No! Sorry, but that is incorrect!
Ideally, your CPU is feeding your GPU as much as your GPU calls for (and will ever call for!) as fast as the GPU can take it - while
still fulfilling all the demands of the operating system, all other running programs (like security), and all other system interrupts like storage and networking access, HID I/Os (human interface device - keyboard and mouse inputs) and whatever other multitasking demands are going on at that moment in time (like processing and handing off audio to the sound device).
Extra headroom is underutilized, wasted resources.
Wasted? No. Not unless you are talking about extreme amounts of extra headroom, and we're not. Having some resources in "reserve" is simply smart.
If your computer drew 250 watts, would you buy a 250W power supply? No, you would buy a PSU with extra headroom, like a nice 400W supply. Using a 1000W supply would be wasting resources - as in your budget resources.
If your CPU was capable of running without issues up to 80°C would you configure your cooling to maintain your CPU temp at 80°C. No, you would configure cooling to maintain the CPU well within its designed operating range.

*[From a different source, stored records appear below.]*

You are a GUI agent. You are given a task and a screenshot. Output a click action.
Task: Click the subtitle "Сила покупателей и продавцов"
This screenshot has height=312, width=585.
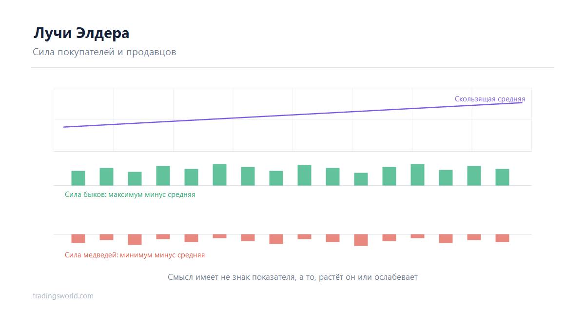pyautogui.click(x=104, y=52)
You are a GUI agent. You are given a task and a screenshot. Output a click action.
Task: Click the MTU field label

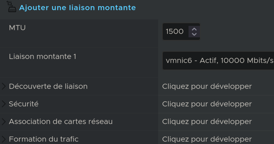click(17, 28)
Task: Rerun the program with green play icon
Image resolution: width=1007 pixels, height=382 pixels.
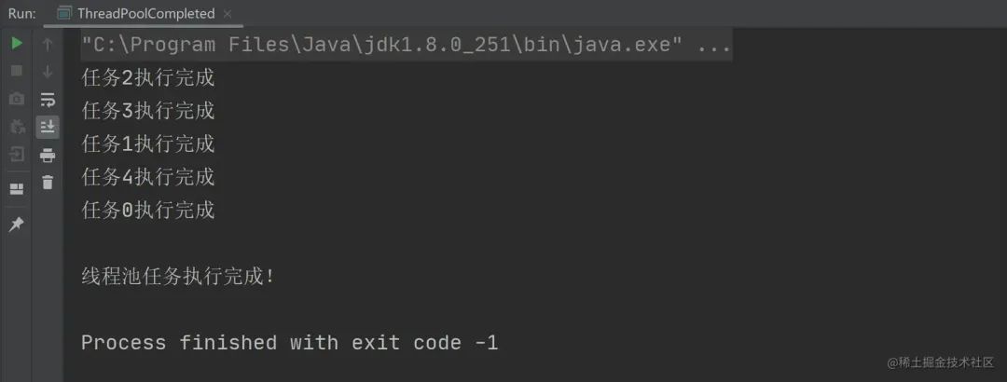Action: click(x=18, y=44)
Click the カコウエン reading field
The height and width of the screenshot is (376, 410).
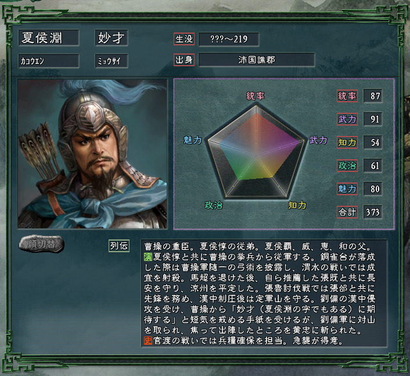coord(49,61)
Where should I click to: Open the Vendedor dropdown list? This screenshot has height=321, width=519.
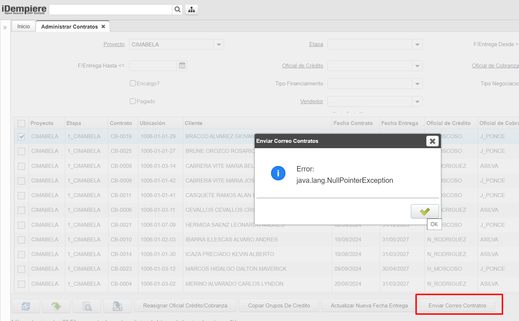point(417,102)
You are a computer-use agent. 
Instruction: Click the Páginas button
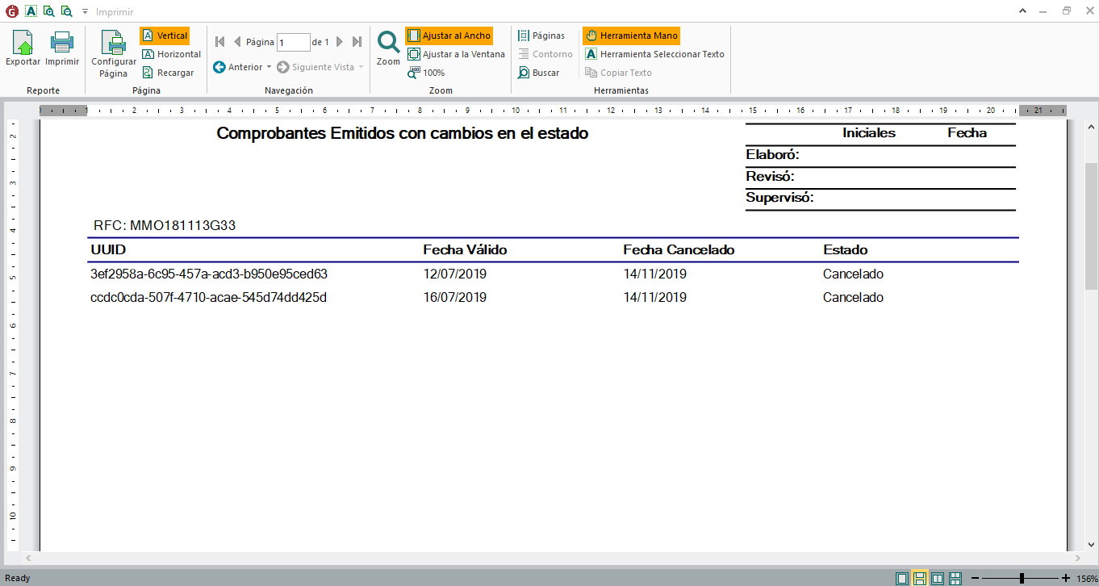point(541,36)
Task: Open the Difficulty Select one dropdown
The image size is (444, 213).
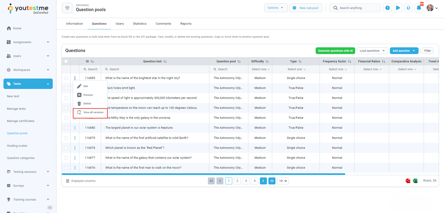Action: coord(260,69)
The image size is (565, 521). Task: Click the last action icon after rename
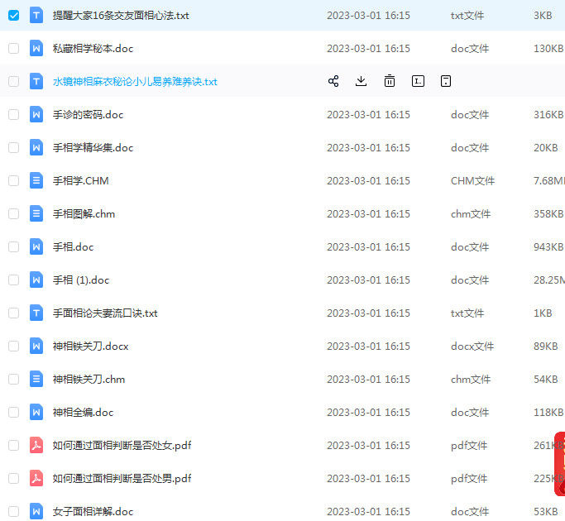[x=446, y=81]
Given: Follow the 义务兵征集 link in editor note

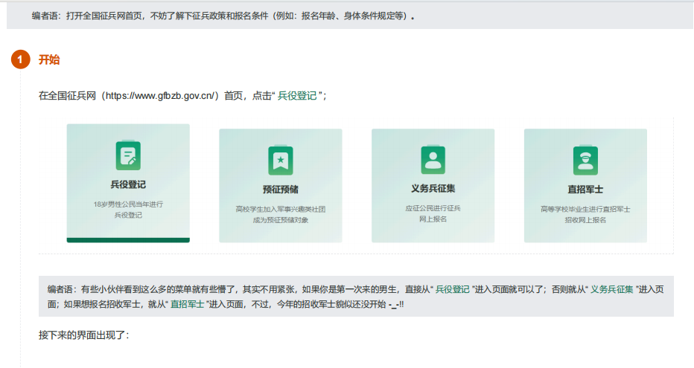Looking at the screenshot, I should pos(612,289).
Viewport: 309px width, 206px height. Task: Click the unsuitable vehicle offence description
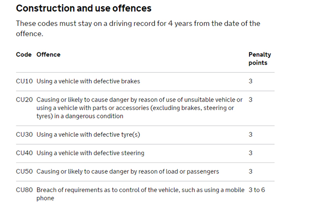140,108
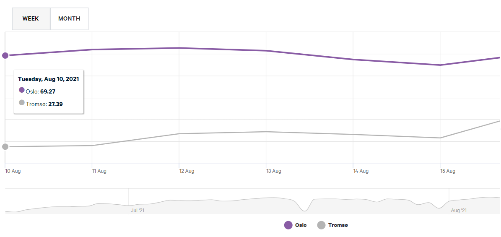Click the tooltip date heading Tuesday, Aug 10, 2021
501x237 pixels.
(x=48, y=79)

Each step along the entire path must always be able to handle everything thrown at it without any delays (or overheating). And each step must be able to deliver to the next step everything the next step can take, as fast as it can accept it. That's where the balance comes in. It is not between two points, but between all points.
i would say if you have to create bottleneck and this should be only because of tight budget then ram speed and main disk drive.
I disagree with RAM "speed" unless you already have "
more RAM than you will ever need!" (whatever that means). That is, as a general rule (which means there are exceptions, of course), more RAM trumps faster RAM every day. I would much rather have 8GB of slow RAM than 4GB of fast RAM.
I do agree with you about disk drives. Sadly, many folks think SSDs only matter for boot and wake times. Not true. Since operating systems are very disk intensive, when the OS can finish tasks faster with a SSD, that frees up resources more quickly that can then be utilized elsewhere. So I would much rather take a slow SSD over the fastest hard drive any day of the week. And when it comes to "virtual memory" (RAM + Page File on the disk), more system RAM can mean fewer calls to the slow PF.
PSU is also interesting topic. You need to calculate how much wattage you really need, consider if you gonna overclock anything or not and pick proper 80+ certification.
Ummm, while I am all for picking an efficient PSU, 80+ certification has nothing to do with power demand. If your computer (CPU, graphics, RAM, drives, etc.) need 300W, they will pull from the PSU 300W regardless if the PSU is a 500W 70% efficient PSU or 750W 85% efficient PSU. All the 80+ Cert means is how much power
from the wall is wasted in the form of heat. The PSU is still going to pull from the wall what the computer needs, regardless the size or efficiency of the PSU (assuming the PSU is big enough). The difference is how much extra power will be pulled that will be wasted. Whatever the inefficiency amounts to has nothing to do with bottlenecks.
As far as the poll question, when it comes to gaming framerate bottlenecks, does everything boil down to the relationship between the CPU and GPU? No.